Part of the National University of Ireland, Galway. With over 100 researchers focused solely on the Semantic Web, and very significant financial backing, DERI has, to my knowledge, the highest concentration of Semantic Web expertise on the planet today. Needless to say, I was very impressed with what I saw there. Here is a brief synopsis of some of the projects that I was introduced to:

  • Semantic Web Search Engine (SWSE) and YARS, a massively scalable triplestore.  These projects are concerned with crawling and indexing the information on the Semantic Web so that end-users can find it. They have done good work on consolidating data and also on building a highly scalable triplestore architecture.
  • Sindice — An API and search infrastructure for the Semantic Web. This project is focused on providing a rapid indexing API that apps can use to get their semantic content indexed, and that can also be used by apps to do semantic searches and retrieve semantic content from the rest of the Semantic Web. Sindice provides Web-scale semantic search capabilities to any semantic application or service.
  • SIOC — Semantically Interlinked Online Communities. This is an ontology for linking and sharing data across online communities in an open manner, that is getting a lot of traction. SIOC is on its way to becoming a standard and may play a big role in enabling portability and interoperability of social Web data.
  • JeromeDL is developing technology for semantically enabled digital libraries. I was impressed with the powerful faceted navigation and search capabilities they demonstrated.
  • is a project for personal knowledge management of bookmarks and unstructured data.
  • SCOT, OpenTagging and  These projects are focused on making tags more interoperable, and for generating social networks and communities from tags. They provide a richer tag ontology and framework for representing, connecting and sharing tags across applications.
  • Semantic Web Services.  One of the big opportunities for the Semantic Web that is often overlooked by the media is Web services. Semantics can be used to describe Web services so they can find one another and connect, and even to compose and orchestrate transactions and other solutions across networks of Web services, using rules and reasoning capabilities. Think of this as dynamic semantic middleware, with reasoning built-in.
  • eLite. I was introduced to the eLite project, a large e-learning initiative that is applying the Semantic Web.
  • Nepomuk.  Nepomuk is a large effort supported by many big industry players. They are making a social semantic desktop and a set of developer tools and libraries for semantic applications that are being shipped in the Linux KDE distribution.
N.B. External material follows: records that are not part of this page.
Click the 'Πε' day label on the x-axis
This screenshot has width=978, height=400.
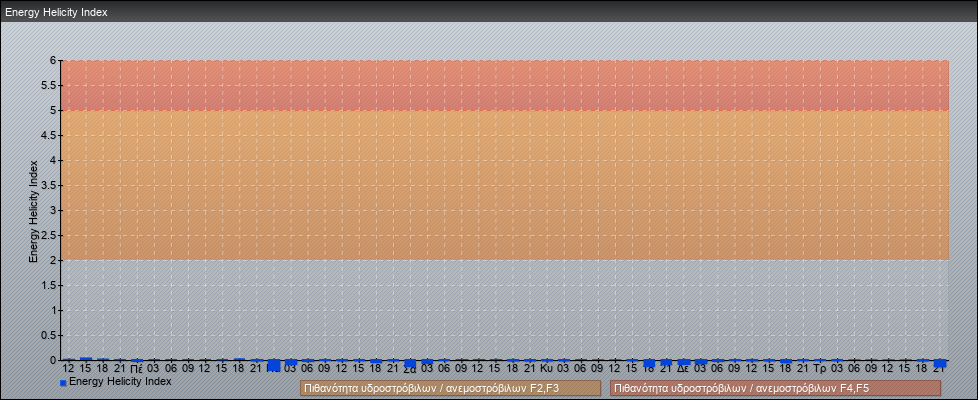pos(137,369)
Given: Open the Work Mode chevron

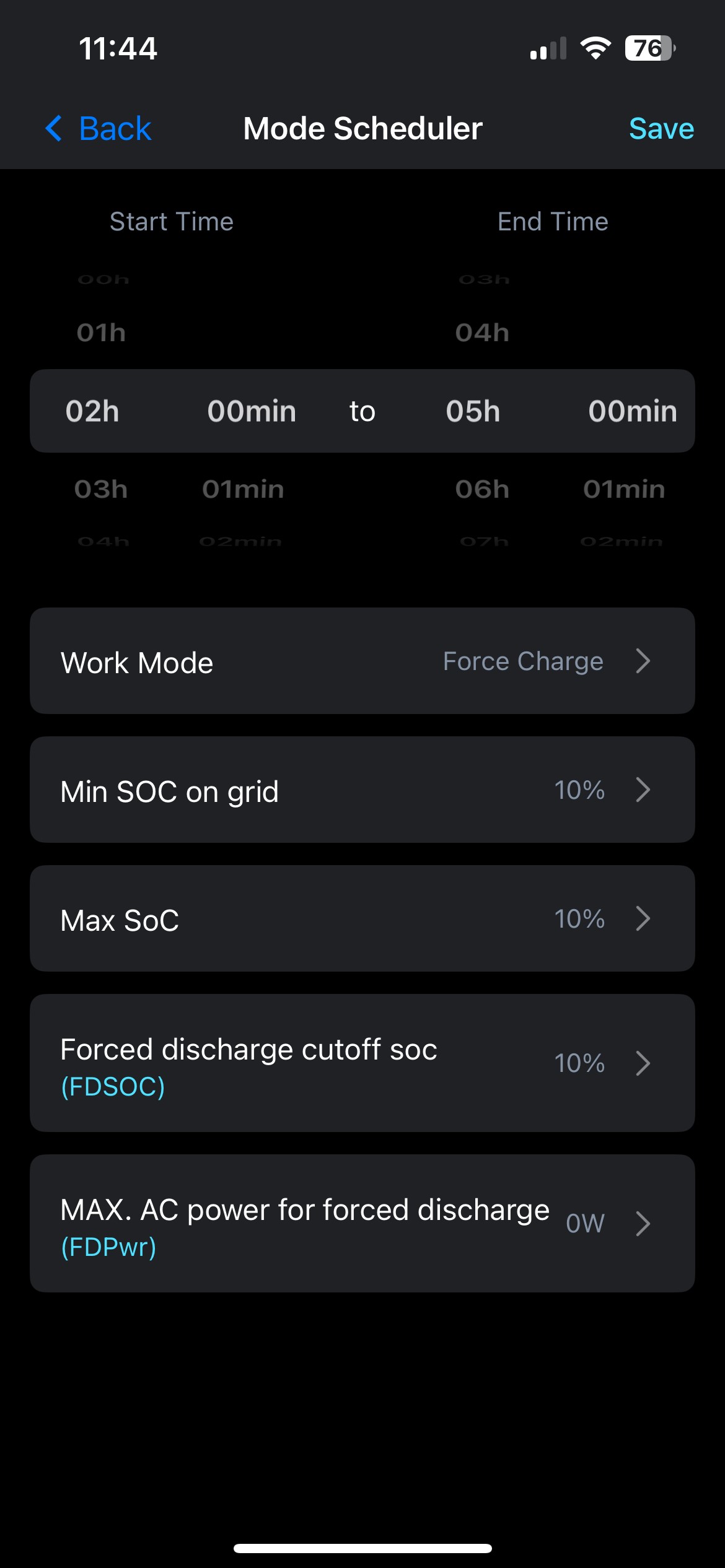Looking at the screenshot, I should click(643, 661).
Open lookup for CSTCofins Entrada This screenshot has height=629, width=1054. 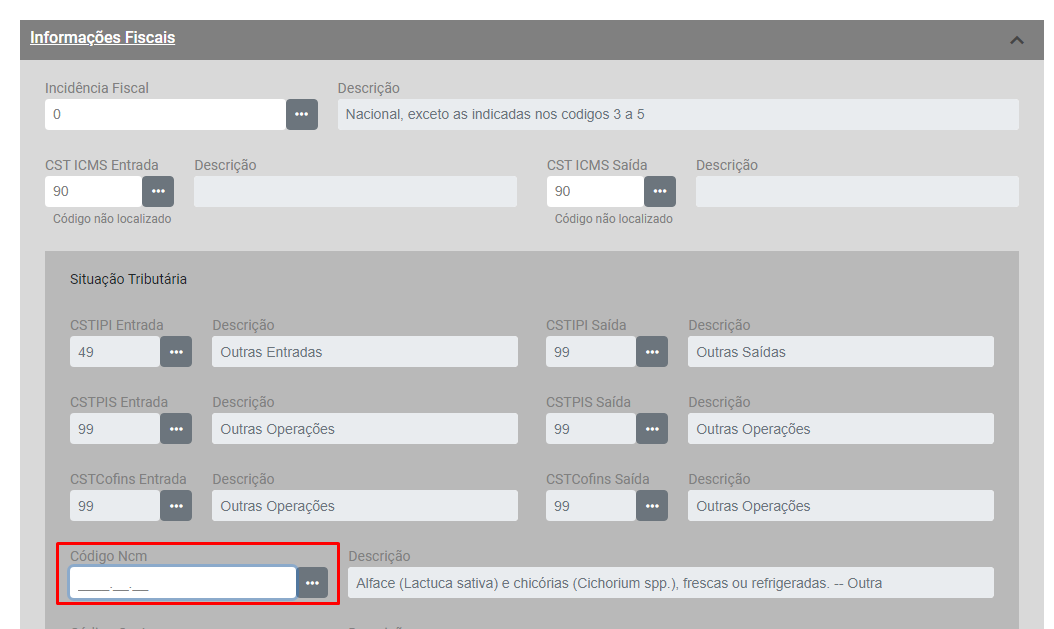[176, 506]
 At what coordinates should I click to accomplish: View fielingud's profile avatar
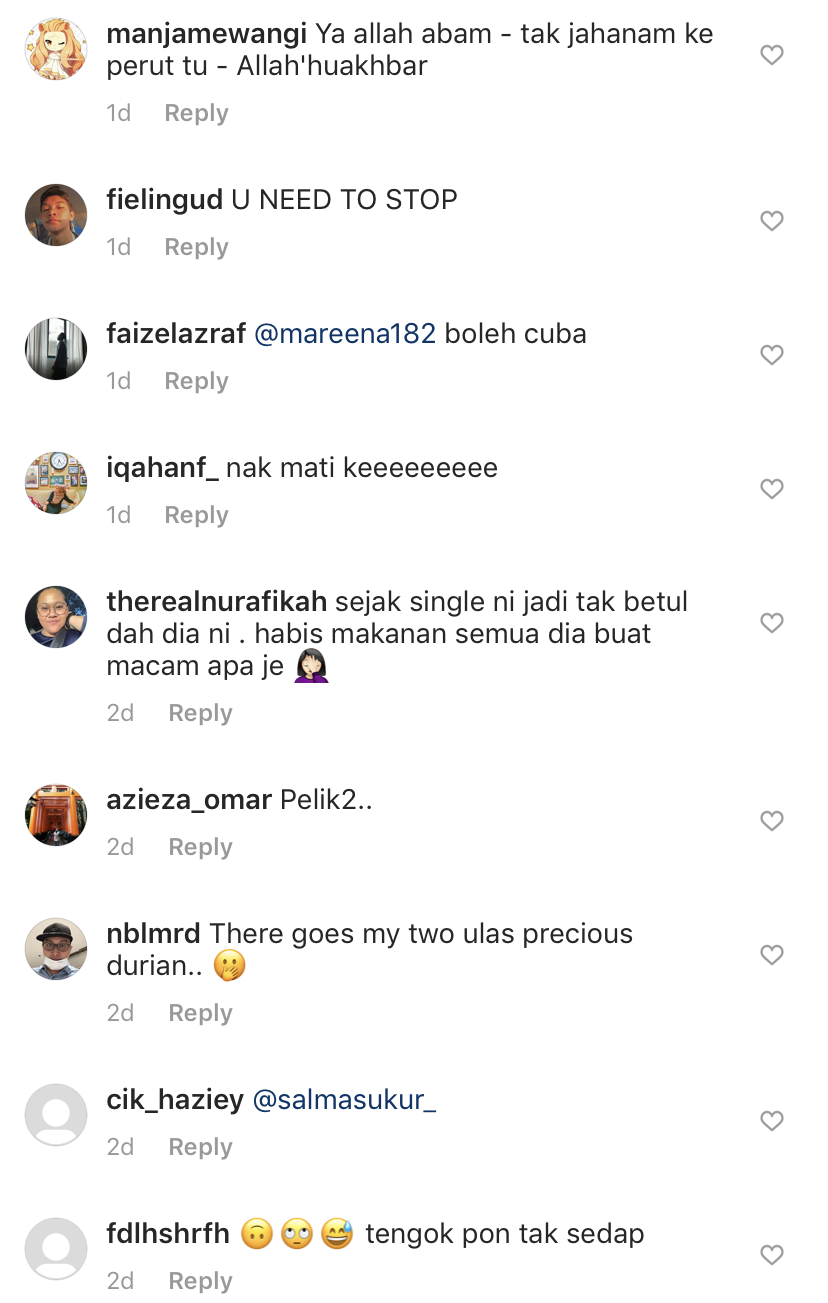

This is a big step for the Semantic Web!
  • Semantic Reality. Last but not least, and perhaps one of the most eye-opening demos I saw at DERI, is the Semantic Reality project. They are using semantics to integrate sensors with the real world. They are creating an infrastructure that can scale to handle trillions of sensors eventually. Among other things I saw, you can ask things like "where are my keys?" and the system will search a network of sensors and show you a live image of your keys on the desk where you left them, and even give you a map showing the exact location. The service can also email you or phone you when things happen in the real world that you care about — for example, if someone opens the door to your office, or a file cabinet, or your car, etc. Very groundbreaking research that could seed an entire new industry.

In summary, my visit to DERI was really eye-opening and impressive. I recommend that major organizations that want to really see the potential of the Semantic Web, and get involved on a research and development level, should consider a relationship with DERI — they are clearly the leader in the space.